Assignment: What is needed is a faithful copy of all the entries, with no pictures in it.

####

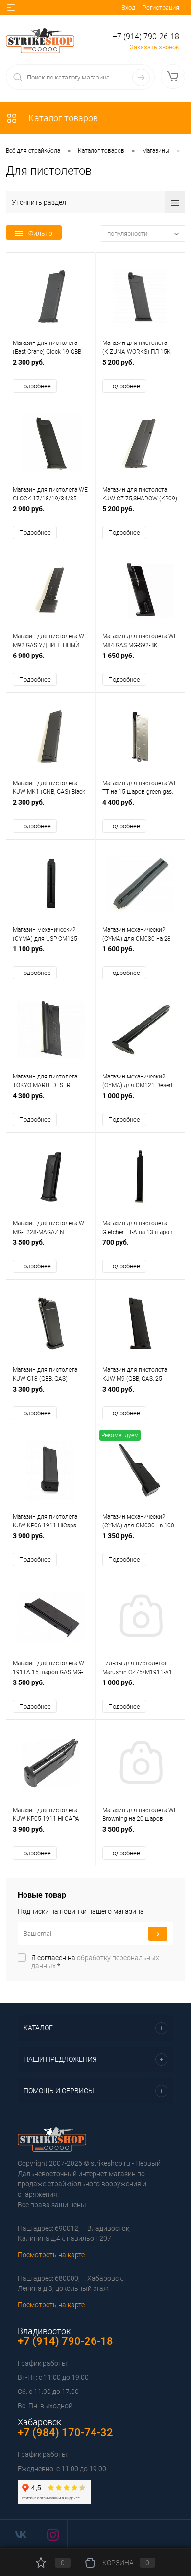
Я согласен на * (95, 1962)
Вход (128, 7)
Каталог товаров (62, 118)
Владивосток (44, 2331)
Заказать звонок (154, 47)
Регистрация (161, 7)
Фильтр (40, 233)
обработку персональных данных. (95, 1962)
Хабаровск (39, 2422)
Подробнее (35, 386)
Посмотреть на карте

####

Exercise result:
Я согласен на * (95, 1962)
Вход (128, 7)
Каталог товаров (62, 118)
Владивосток (44, 2331)
Заказать звонок (154, 47)
Регистрация (161, 7)
Фильтр (40, 233)
обработку персональных данных. (95, 1962)
Хабаровск (39, 2422)
Подробнее (35, 386)
Посмотреть на карте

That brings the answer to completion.